= Study text =
****

The national and global spotlight shines briefly on our region through a New York Times article published July 19, dateline Durango, Colorado: “Lost Lives, Lost Culture: The Forgotten History of Indigenous Boarding Schools.”

It includes some incredibly brave and personal stories by members of the Southern Ute Indian Tribe, the Ute Mountain Ute Tribe, the Navajo Nation and others. What they have in common is the experience of being brutally severed from their families and social settings at an early, vulnerable age.

Native American boarding schools carried out a viciously cruel and brutal process to smash their identities and hijack their development as people. To read these words of our neighbors makes my heart sick. The cruelty and the damage were intentional, with seizure of land and extraction of wealth as the aim.

Personally, I find this history shameful and I think people should know about it. But it’s hard to miss that it also triggers a throbbing civic upset among those who advocate an old time, traditional, “heroic” U.S. history narrative. By that, I mean the narrative that glosses or skips over slavery, theft of land, murder and genocide.

And we now are reminded in The New York Times (and locally by Durango Magazine, November 2019) that our forebears then kicked Native American people when they were down by subjecting their children to starvation, humiliation, violence and trauma.

The treatment inflicted on Native American children by government and church officials was not new. The same process was inflicted on African enslaved people beginning in North America in the 1600s. This was described by Orlando Patterson, an Afro-Caribbean professor at Harvard, in a book called “Slavery and Social Death, a Comparative Study (1982).”

The boarding schools followed the strategy inflicted on slaves described by Patterson: 1) uproot the person (or child), often violently, from his milieu; 2) eliminate individual identity through humiliation and cultural violation; 3) rename the person; and 4) orient the child or the enslaved person toward the “whims and mercy of the master.” Per Patterson, such “treatment” is designed to separate the person from the larger society, bringing about what Patterson calls “social death.”

****

= Dataset extract =
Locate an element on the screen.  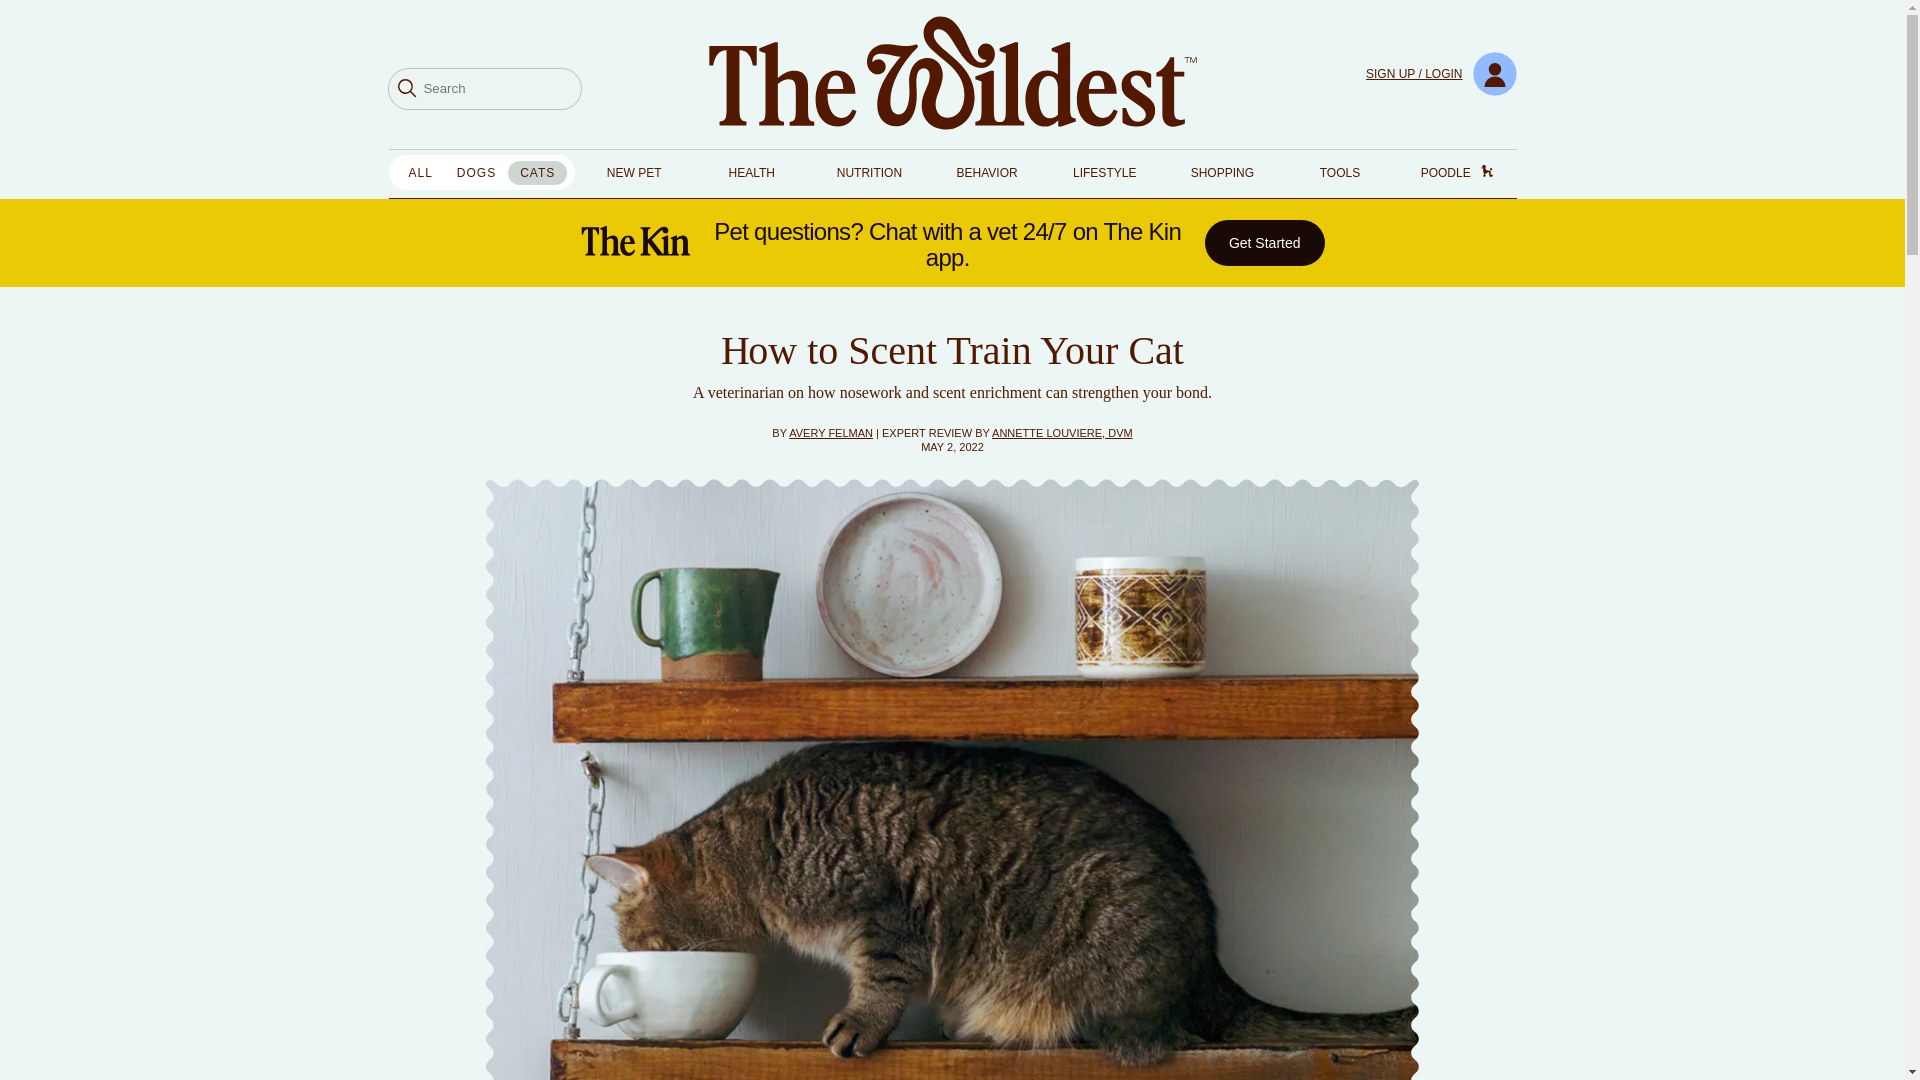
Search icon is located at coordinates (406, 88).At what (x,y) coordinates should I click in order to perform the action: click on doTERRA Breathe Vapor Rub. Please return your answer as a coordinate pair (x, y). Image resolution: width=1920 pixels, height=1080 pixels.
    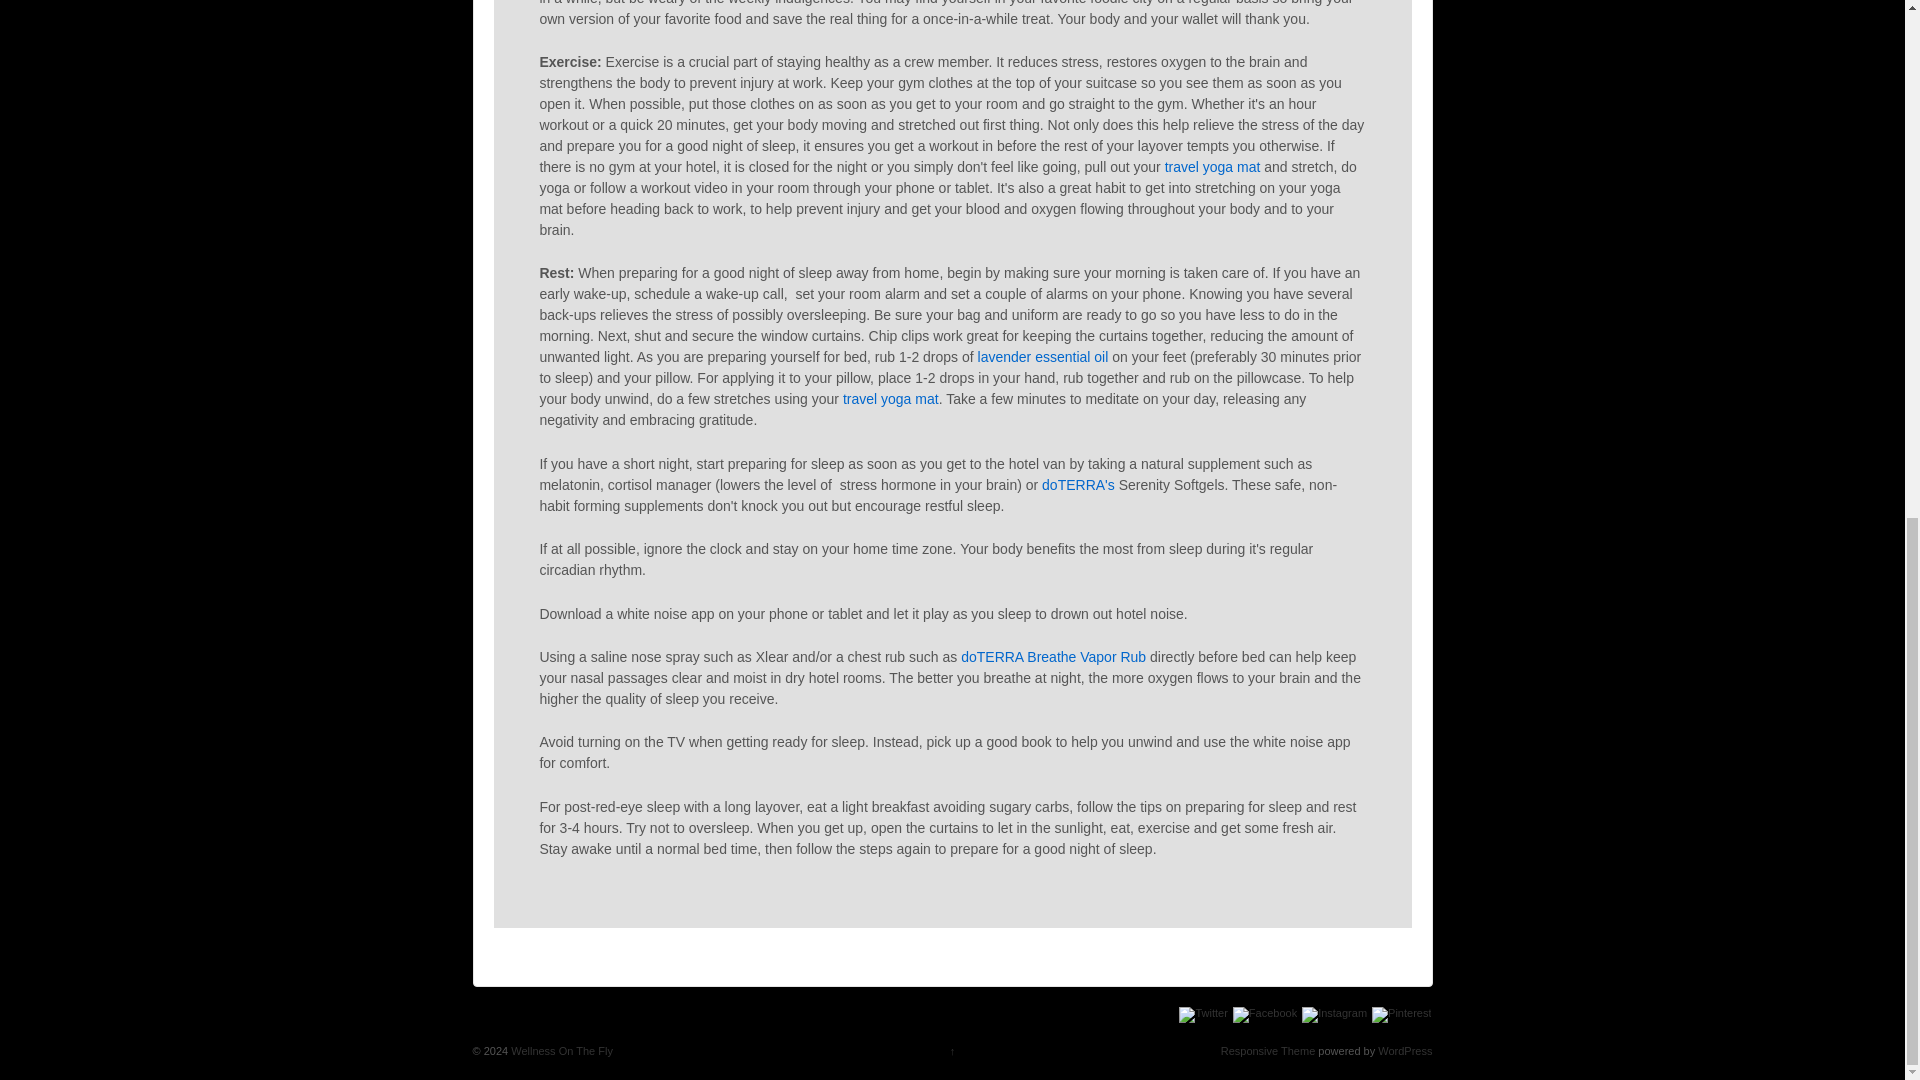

****

Pick up the commentary on Native American boarding schools after its final sentence and write the next few paragraphs.

Should we look at this? Investigate it? Discuss it? Teach it? There’s a moral panic abroad in our pandemic days that says “No,” that it’s divisive, makes kids feel bad about themselves, fails to uplift the “noble” side of our history (I’ll let someone else weigh in on what is truly noble) and implies that individual white people carry guilt for past atrocities of slavery and genocide. This is a gross misrepresentation of those of us who say, “Teach it!”

Personally, if it were about ancestral guilt, I’d be an emotional basket case. Sir John Hawkins, my direct ancestor, invented the triangular slave trade.

But it’s not about guilt. It’s about recognition of past wrongs. It’s about gaining an understanding of how institutions, laws and regulations, and social norms either lead us to look clearly at something so nakedly awful as Native American boarding schools, to grasp it and come to terms with the hard truth of the facts, or to turn away and allow the horror of the atrocity to fester.

There are hardened hearts who will counsel that it is better to just this pass so that people will forget it. My trust lies in young people, especially teens here in pandemic time, who spot absurdities and learn on their own how to sort things out. As my old mentor and critic Reid Ross used to say, “Sometimes you just gotta look the naked ass of reality in the face.”

Peter Tregillus is a fourth-generation resident on the ancestral lands of the Nuchu (Ute), Apache, Pueblo, Hopi, Zuni and Diné nations. He retired after 32 years working in job training, housing, transit and other public service fields in Southwest Colorado.